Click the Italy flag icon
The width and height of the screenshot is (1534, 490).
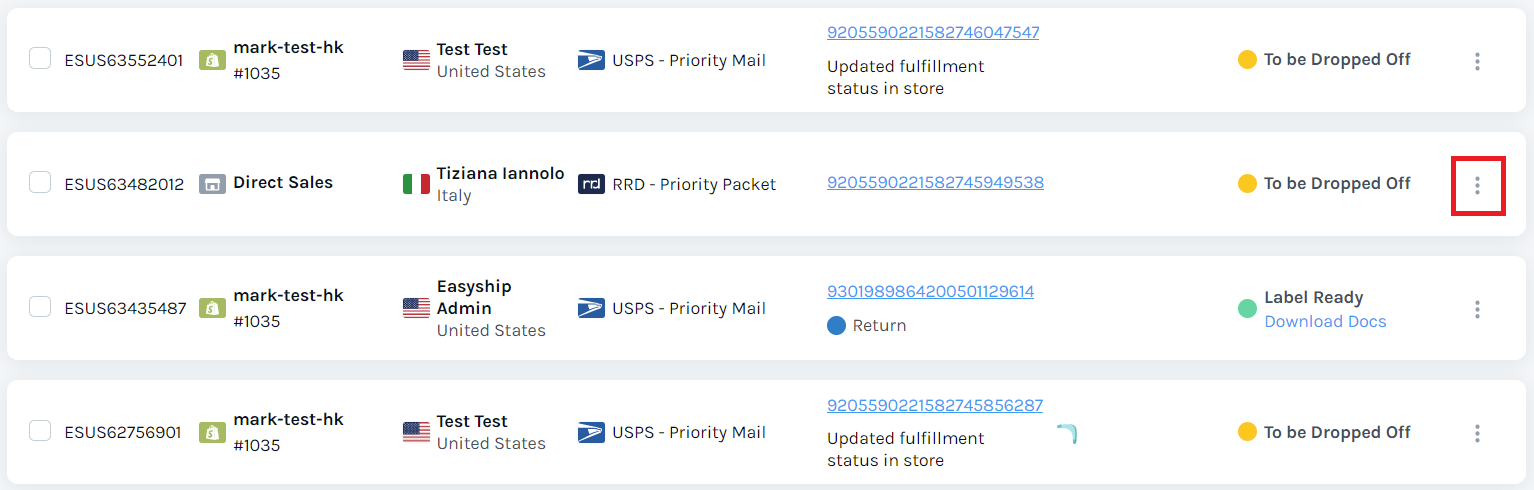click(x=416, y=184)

:::

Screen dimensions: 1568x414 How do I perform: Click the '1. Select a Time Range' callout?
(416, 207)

:::

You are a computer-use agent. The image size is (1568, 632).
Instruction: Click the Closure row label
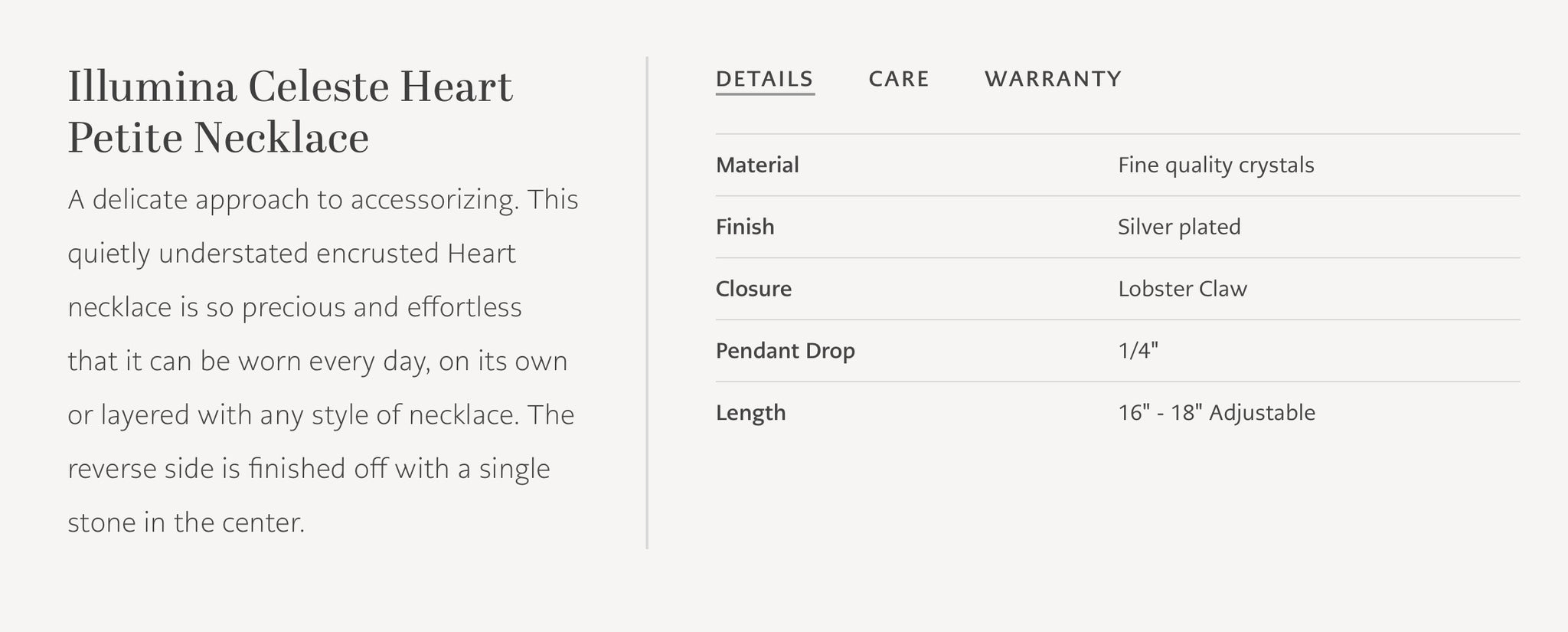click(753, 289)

:::

• [AUFGABE] Gib die Zeilen oben als nummerierte Liste ohne Leerzeilen wieder, beginnend mit der Zeile, die „Click the Italy flag icon“ enthält, und endend nach der Zeile mit „click(x=416, y=184)“. Die Bilder lässt du dabei weg.

• [RICHTIGE ANTWORT]
1. Click the Italy flag icon
2. The width and height of the screenshot is (1534, 490).
3. click(x=416, y=184)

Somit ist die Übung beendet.